====== Records for the exercise ======
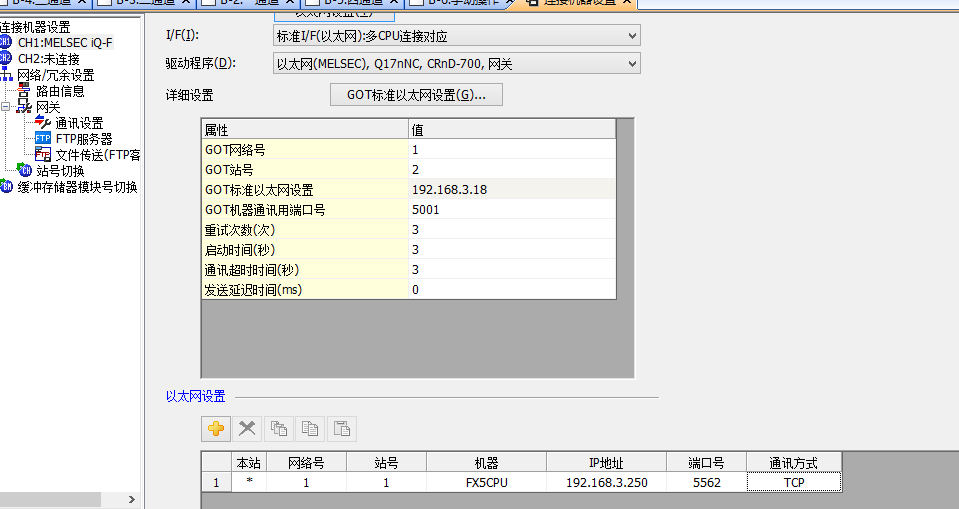Screen dimensions: 959x509
Task: Select 站号切换 in the tree
Action: click(x=60, y=171)
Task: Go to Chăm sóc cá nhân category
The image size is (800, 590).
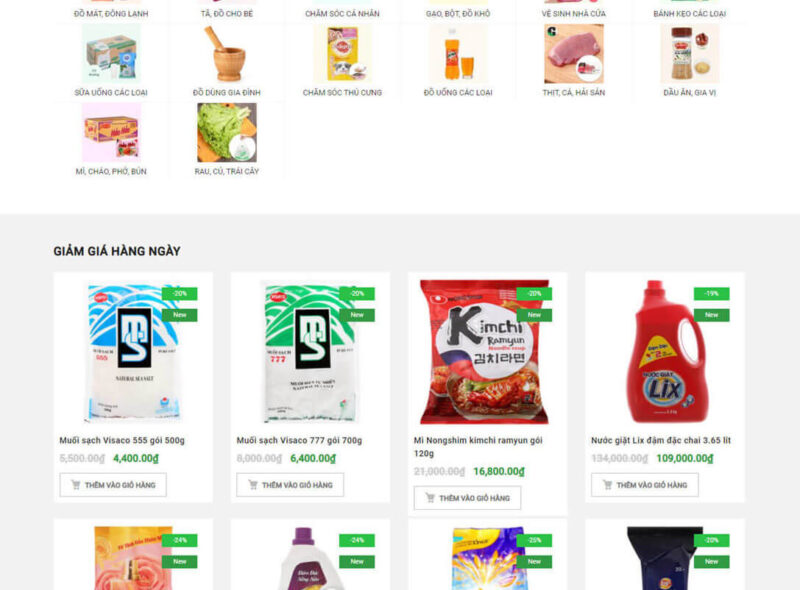Action: point(342,14)
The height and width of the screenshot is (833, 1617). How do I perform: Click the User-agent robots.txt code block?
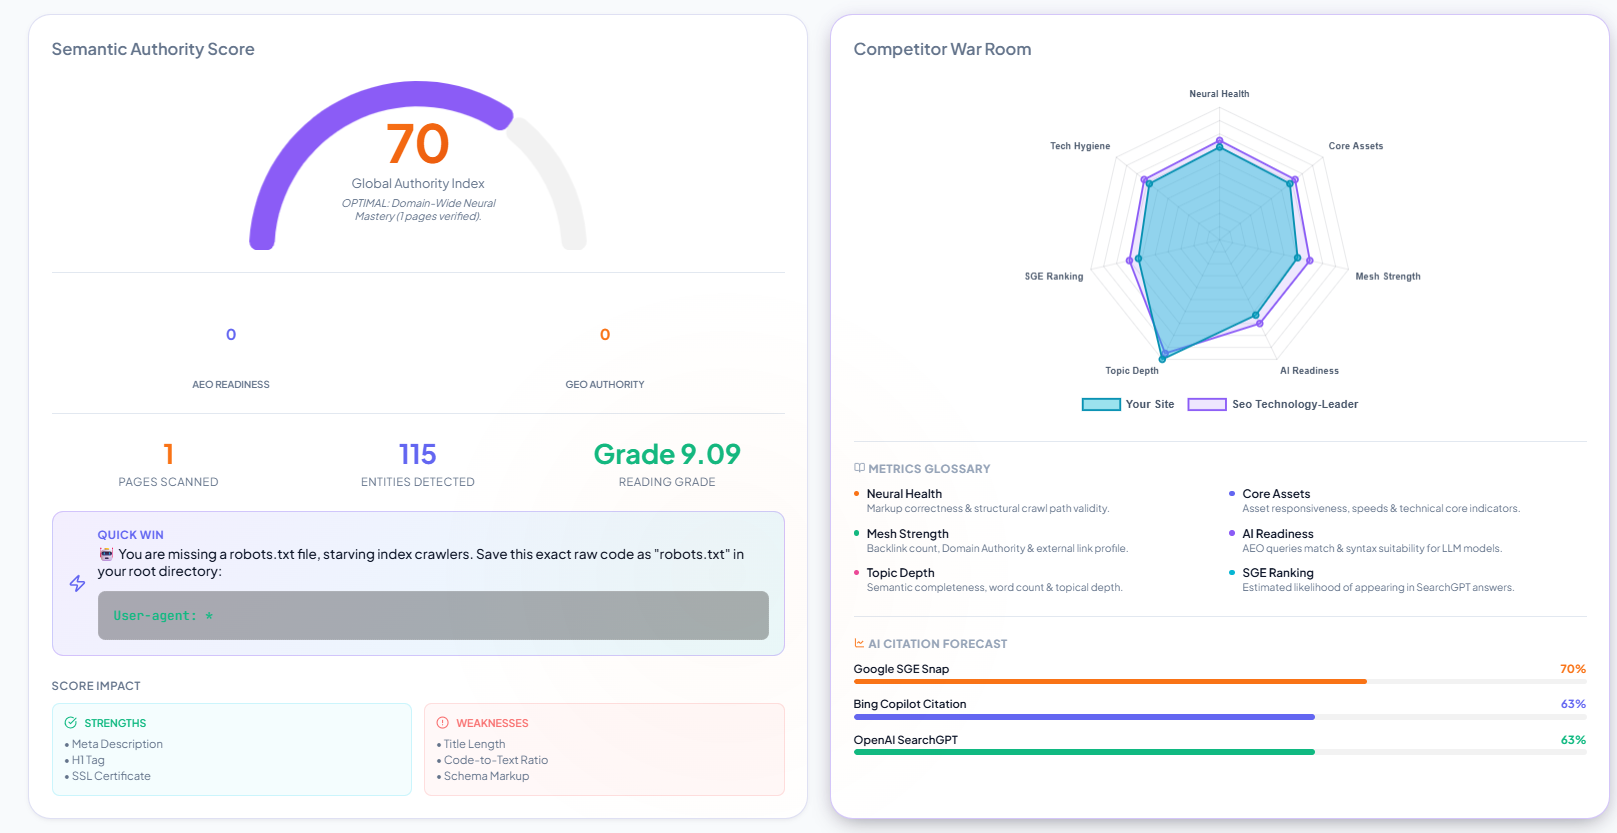433,615
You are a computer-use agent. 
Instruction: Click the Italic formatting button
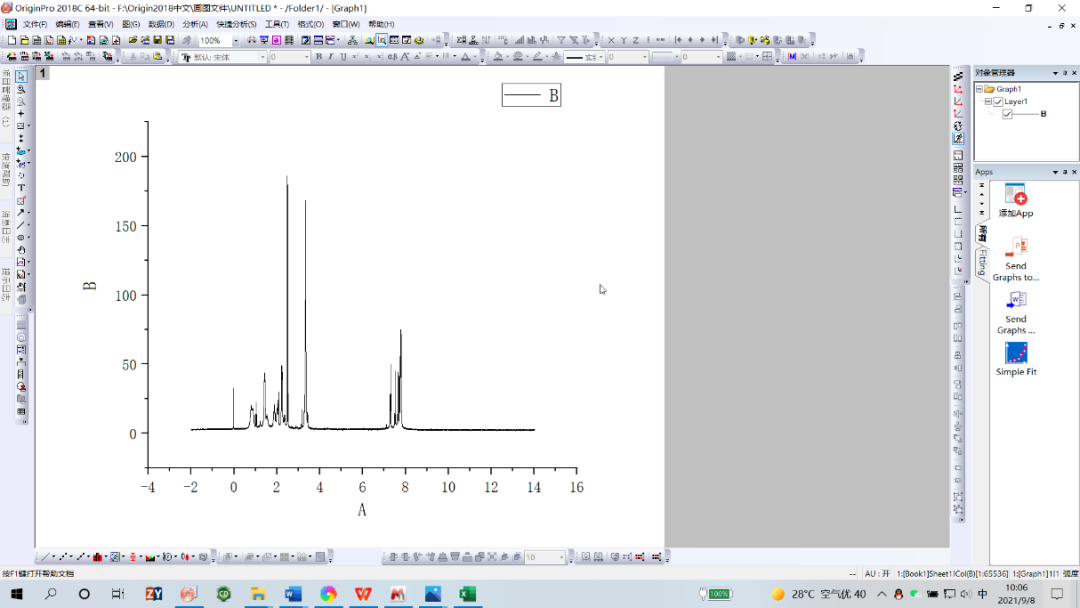[x=331, y=57]
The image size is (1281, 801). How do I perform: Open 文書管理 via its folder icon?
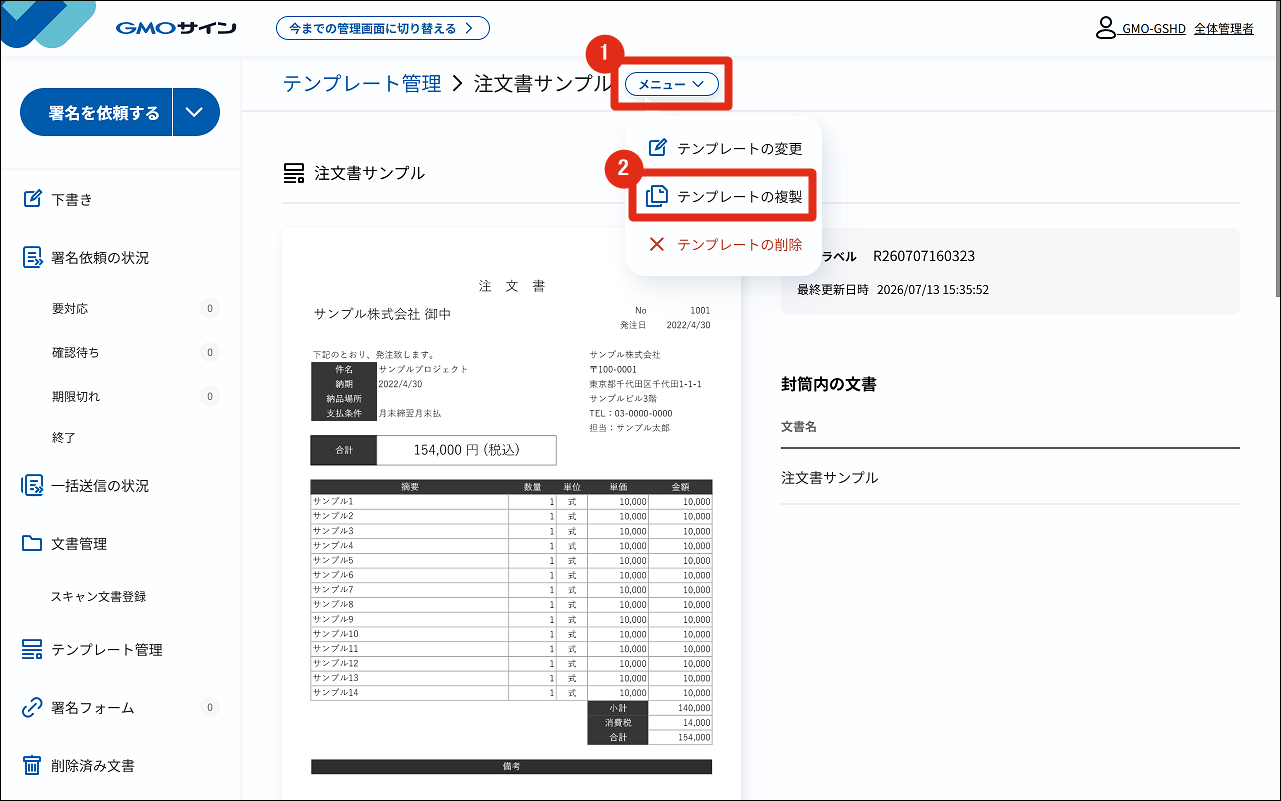33,544

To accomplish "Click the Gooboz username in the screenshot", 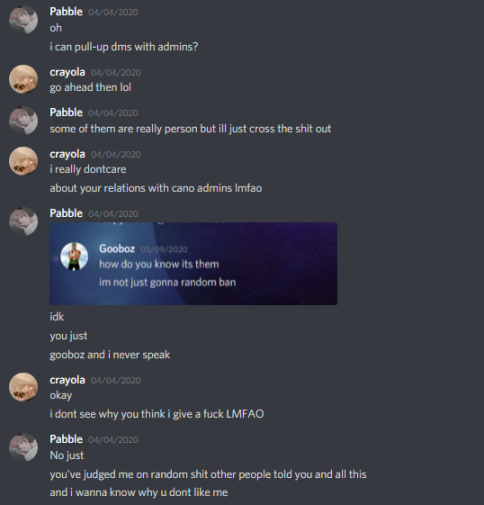I will pos(117,249).
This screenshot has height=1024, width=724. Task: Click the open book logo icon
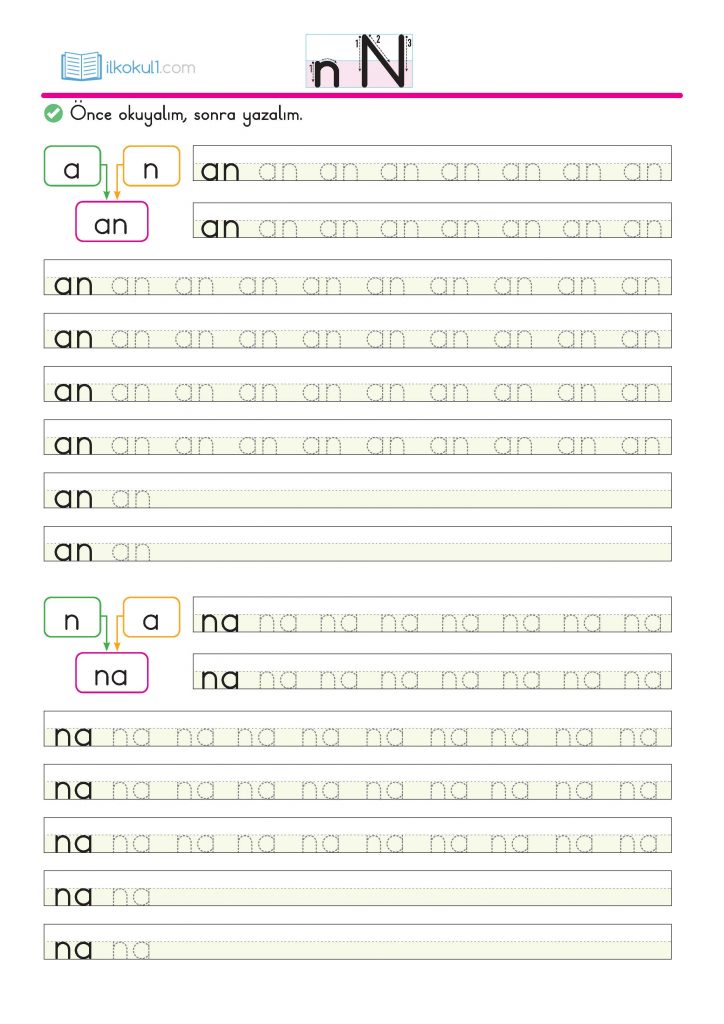point(81,67)
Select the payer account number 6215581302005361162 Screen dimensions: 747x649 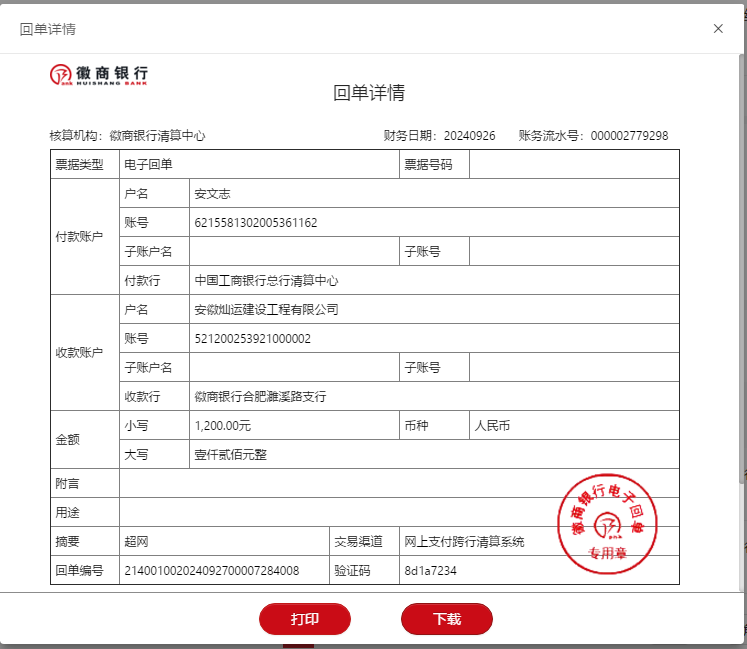pyautogui.click(x=256, y=222)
======
§ **Exercise objective**
Now transcribe the lines above exactly, starting at the line containing "Task: Go to Chăm sóc cá nhân category" and ending at the line containing "You are a computer-use agent.", both lines included, pictures excluded.

§ **Final answer**
Task: Go to Chăm sóc cá nhân category
The image size is (800, 590).
Action: point(342,14)
The height and width of the screenshot is (833, 1617). How do I perform: Click the User-agent robots.txt code block?
433,615
You are a computer-use agent. 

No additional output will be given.